Go through the lines below and copy any that hold the string "with".

═══ INPUT RECORDS

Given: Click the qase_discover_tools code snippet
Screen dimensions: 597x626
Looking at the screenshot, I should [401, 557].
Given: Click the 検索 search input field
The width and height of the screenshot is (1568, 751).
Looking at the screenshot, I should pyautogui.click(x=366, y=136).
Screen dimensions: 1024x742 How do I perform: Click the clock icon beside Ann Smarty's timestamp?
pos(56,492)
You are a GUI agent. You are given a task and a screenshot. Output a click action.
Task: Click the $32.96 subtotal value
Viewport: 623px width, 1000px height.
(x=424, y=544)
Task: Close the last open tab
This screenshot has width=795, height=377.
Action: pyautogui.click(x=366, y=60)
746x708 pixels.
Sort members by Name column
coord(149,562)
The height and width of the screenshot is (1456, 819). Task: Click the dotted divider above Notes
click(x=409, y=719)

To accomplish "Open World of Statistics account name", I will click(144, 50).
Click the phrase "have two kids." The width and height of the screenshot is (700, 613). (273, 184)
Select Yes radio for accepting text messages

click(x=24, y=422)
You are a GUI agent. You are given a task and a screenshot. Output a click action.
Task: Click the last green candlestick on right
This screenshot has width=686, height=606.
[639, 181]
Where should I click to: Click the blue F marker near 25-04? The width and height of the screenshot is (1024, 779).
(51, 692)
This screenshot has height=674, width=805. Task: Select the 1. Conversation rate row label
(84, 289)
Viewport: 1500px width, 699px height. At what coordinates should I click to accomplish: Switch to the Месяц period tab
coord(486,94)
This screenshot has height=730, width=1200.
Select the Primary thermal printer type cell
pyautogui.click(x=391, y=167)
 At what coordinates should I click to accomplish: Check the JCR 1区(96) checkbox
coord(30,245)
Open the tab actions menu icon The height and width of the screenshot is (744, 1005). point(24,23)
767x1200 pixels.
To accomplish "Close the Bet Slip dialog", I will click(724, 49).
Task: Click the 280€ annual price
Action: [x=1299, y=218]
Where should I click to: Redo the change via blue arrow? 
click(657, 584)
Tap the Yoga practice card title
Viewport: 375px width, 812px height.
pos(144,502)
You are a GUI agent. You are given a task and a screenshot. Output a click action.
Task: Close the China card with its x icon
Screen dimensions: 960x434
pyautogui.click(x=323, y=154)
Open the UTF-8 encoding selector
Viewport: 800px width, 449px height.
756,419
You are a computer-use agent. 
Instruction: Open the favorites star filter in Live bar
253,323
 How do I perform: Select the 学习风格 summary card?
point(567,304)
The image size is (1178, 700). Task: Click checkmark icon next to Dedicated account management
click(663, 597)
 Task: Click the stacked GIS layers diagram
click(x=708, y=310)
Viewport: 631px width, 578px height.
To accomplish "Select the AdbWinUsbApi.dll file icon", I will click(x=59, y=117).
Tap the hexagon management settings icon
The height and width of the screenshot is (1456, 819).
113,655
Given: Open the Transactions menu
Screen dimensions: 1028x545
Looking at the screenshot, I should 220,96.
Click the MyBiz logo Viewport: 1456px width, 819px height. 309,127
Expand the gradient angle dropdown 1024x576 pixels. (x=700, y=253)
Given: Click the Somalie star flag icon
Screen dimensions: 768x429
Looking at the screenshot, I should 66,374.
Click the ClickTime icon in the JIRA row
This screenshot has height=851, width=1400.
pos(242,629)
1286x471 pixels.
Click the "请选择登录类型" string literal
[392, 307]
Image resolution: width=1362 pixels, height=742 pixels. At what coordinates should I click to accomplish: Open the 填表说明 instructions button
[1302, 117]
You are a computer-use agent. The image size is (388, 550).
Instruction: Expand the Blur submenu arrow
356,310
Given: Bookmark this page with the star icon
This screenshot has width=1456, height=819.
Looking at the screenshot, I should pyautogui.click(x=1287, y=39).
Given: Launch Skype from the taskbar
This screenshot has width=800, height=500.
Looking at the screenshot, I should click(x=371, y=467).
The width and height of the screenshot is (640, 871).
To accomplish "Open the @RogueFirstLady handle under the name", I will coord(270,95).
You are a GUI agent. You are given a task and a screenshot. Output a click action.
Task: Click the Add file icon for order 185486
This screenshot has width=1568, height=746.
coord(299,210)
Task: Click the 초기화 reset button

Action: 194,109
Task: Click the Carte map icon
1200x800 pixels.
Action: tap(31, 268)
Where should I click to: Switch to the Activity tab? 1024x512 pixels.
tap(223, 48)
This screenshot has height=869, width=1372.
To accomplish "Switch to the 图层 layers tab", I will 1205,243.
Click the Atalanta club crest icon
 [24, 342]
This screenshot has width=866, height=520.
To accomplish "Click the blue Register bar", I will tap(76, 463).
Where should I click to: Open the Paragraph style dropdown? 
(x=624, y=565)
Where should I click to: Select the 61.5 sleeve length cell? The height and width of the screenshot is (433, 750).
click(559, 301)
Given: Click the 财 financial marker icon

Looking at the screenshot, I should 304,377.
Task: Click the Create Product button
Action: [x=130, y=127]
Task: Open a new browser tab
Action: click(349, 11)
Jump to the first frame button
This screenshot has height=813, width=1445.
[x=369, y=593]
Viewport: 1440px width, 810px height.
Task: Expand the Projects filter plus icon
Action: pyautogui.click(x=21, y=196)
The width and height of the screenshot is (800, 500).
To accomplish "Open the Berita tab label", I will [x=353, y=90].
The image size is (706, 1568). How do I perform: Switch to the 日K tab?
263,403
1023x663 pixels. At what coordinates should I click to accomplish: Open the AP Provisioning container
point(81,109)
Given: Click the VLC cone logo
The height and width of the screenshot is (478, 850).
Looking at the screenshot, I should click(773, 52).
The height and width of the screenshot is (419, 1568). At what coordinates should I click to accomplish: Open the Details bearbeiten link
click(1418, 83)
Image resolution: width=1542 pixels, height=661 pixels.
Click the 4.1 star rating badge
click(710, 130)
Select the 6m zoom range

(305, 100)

══════

ANSWER TO THE PROBLEM:
Task: Close the China card with its x icon
Given: Bookmark this page with the star icon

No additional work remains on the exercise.